Dalia Stasevska gehört zu den derzeit am schnellsten aufsteigenden Dirigentinnen der klassischen Musikszene. Sie hat sich als prägende musikalische Persönlichkeit, als innovatorische Grenzgängerin sowie als engagierte Verfechterin gesellschaftlichen Wandels etabliert. Sie ist Erste Gastdirigentin des BBC Symphony Orchestra.
Die Saison 2025/2026 umfasst Konzerte mit dem New York Philharmonic, dem Cleveland Orchestra, dem Rotterdams Philharmonisch Orkest, den Münchner Philharmonikern, dem Toronto Symphony Orchestra, dem Pittsburgh Symphony Orchestra, dem Mozarteumorchester Salzburg sowie den Wiener Symphonikern bei den Bregenzer Festspielen. Außerdem dirigiert sie zwei Wochen lang das Philadelphia Orchestra mit den Solist*innen Augustin Hadelich, Yo-Yo Ma und Carol Jantsch. Weitere Höhepunkte sind Engagements beim Rundfunk-Sinfonieorchester Frankfurt, beim Orchestre National de France, bei der Tschechischen Philharmonie, der Helsinki Philharmonic, der Oslo Philharmonic sowie beim Netherlands Radio Philharmonic Orchestra.
Zu ihren jüngsten Engagements zählen Auftritte mit dem Boston Symphony Orchestra beim Tanglewood Festival, dem Los Angeles Philharmonic, dem San Francisco Symphony, dem Orchestre symphonique de Montréal, dem Royal Stockholm Philharmonic Orchestra, dem Finnischen Rundfunk-Sinfonieorchester, der Dresdner Philharmonie und dem Orchestre de Paris. Zudem gab sie Debüts u. a. bei den Berliner Philharmonikern, bei Orchester, Chor und Kinderstimmen der Accademia Nazionale di Santa Cecilia sowie beim New World Symphony. Im Sommer 2025 dirigierte sie bei den BBC Proms sowohl das National Youth Orchestra of Great Britain als auch das BBC Symphony Orchestra.

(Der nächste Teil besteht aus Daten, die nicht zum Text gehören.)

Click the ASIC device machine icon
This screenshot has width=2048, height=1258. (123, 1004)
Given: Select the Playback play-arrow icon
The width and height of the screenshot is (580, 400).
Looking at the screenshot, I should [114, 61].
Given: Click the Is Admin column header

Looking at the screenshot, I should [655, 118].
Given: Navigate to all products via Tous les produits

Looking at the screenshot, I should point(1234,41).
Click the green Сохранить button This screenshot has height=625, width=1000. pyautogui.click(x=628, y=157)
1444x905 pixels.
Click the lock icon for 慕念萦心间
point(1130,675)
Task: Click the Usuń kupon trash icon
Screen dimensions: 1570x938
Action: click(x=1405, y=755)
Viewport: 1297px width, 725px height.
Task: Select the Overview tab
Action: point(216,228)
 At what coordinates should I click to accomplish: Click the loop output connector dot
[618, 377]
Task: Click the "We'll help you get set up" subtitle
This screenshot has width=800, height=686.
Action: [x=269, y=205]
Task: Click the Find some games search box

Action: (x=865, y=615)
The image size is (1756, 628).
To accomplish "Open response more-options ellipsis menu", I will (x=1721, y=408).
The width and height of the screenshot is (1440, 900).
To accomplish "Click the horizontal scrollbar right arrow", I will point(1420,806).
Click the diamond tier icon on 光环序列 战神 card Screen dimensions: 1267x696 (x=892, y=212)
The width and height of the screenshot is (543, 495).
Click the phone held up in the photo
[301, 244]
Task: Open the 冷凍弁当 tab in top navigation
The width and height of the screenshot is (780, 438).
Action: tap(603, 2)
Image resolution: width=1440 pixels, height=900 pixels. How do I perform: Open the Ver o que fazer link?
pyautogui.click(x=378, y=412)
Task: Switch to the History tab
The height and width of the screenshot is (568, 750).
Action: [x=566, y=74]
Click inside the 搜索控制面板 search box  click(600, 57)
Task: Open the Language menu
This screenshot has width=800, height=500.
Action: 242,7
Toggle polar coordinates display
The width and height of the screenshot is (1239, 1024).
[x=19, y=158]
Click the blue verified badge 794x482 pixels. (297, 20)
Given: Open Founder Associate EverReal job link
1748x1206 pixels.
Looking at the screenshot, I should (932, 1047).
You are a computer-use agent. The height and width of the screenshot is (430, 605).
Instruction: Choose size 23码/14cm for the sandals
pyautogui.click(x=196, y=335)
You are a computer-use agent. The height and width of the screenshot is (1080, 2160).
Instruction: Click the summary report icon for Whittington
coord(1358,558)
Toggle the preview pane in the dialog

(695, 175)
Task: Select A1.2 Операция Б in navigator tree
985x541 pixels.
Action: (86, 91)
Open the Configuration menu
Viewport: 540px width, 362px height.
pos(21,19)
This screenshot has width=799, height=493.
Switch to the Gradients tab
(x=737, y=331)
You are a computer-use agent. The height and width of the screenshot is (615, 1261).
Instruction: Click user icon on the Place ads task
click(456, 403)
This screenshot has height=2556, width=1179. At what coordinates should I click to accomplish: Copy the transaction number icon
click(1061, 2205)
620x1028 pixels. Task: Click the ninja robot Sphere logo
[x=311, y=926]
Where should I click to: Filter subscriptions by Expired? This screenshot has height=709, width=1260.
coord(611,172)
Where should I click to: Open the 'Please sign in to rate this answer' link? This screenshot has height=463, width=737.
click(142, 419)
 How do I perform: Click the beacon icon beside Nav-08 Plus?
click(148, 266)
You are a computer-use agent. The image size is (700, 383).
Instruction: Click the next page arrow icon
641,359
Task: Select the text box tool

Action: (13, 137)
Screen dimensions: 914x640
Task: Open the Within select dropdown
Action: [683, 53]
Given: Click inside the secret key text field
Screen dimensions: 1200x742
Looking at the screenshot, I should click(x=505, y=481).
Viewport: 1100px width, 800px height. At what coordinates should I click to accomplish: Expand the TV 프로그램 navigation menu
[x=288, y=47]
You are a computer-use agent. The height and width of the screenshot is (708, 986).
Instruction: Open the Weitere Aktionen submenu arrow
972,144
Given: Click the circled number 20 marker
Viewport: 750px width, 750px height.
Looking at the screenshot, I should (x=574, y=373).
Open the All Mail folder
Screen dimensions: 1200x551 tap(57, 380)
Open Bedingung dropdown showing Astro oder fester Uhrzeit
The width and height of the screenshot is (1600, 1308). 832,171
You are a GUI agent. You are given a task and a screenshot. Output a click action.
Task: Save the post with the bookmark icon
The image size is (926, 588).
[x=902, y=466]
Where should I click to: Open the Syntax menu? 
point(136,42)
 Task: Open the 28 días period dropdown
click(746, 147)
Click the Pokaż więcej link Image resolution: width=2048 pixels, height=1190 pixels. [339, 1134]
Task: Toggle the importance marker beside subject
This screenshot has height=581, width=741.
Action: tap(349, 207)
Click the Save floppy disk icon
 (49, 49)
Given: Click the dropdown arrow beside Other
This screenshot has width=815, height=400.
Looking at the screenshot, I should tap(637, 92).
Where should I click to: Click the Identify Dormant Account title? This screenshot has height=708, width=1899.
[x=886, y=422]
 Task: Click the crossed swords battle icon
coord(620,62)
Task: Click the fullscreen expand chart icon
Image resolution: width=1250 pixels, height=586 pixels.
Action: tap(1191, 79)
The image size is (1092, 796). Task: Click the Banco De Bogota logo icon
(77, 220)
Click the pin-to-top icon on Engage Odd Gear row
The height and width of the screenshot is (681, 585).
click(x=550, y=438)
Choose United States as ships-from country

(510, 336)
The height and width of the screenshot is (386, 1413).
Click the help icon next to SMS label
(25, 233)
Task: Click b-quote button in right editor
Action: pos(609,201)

Als Operndirigentin debütiert sie in dieser Saison mit Philip Glass’ ›Akhnaten‹ sowie mit Brittens ›Ein Sommernachtstraum‹. 2023 gab sie ihr Debüt beim Glyndebourne Opera Festival mit einer Wiederaufnahme von Brittens ›A Midsummer Night’s Dream‹. In den vergangenen Spielzeiten kehrte sie mit einem Doppelprogramm aus Poulencs ›La voix humaine‹ und Weills ›Lieder‹ sowie mit Puccinis ›Madama Butterfly‹ und Donizettis ›Lucia di Lammermoor‹ an bedeutende Opernhäuser zurück.
Zu ihren Einspielungen zählt das Solo-Debütalbum ›Dalia’s Mixtape‹ mit dem BBC Symphony Orchestra, das Werke zeitgenössischer Komponist*innen versammelt und für einen Gramophone Award nominiert wurde. Außerdem ist sie auf ›Thomas de Hartmann Rediscovered‹ zu hören, einem Gemeinschaftsalbum mit Joshua Bell, dem INSO-Lviv Symphony Orchestra, Matt Haimovitz, dem MDR-Sinfonieorchester Leipzig und Dennis Russell Davies. Weitere Veröffentlichungen umfassen u. a. Klavierkonzerte von Rautavaara und Martinů sowie ›Helvi Leiviskä Orchestral Works Vol. 1‹.
Dalia Stasevska studierte zunächst Violine und Komposition am Konservatorium Tampere sowie anschließend Violine, Viola und Dirigieren an der Sibelius-Akademie. Zu ihren Lehrern zählten Jorma Panula und Leif Segerstam.
Sie wurde vielfach ausgezeichnet, darunter mit dem Dirigentenpreis der Royal Philharmonic Society (2020) und dem Alfred-Kordelin-Preis (2022). 2023 erhielt sie den Preis Personality of the Year des BBC Music Magazine und wurde von der New York Times als eine der »Breakout Stars of 2023« benannt. 2025 ernannte sie die European Movement Finland zur Europäerin des Jahres.
Im Oktober 2021 wurde sie von Präsident Wolodymyr Selenskyj mit dem Prinzessin-Olga-Orden dritten Grades geehrt. Seit Februar 2022 engagiert sie sich öffentlich für die Ukraine, organisiert Hilfslieferungen und tritt dort auch künstlerisch auf.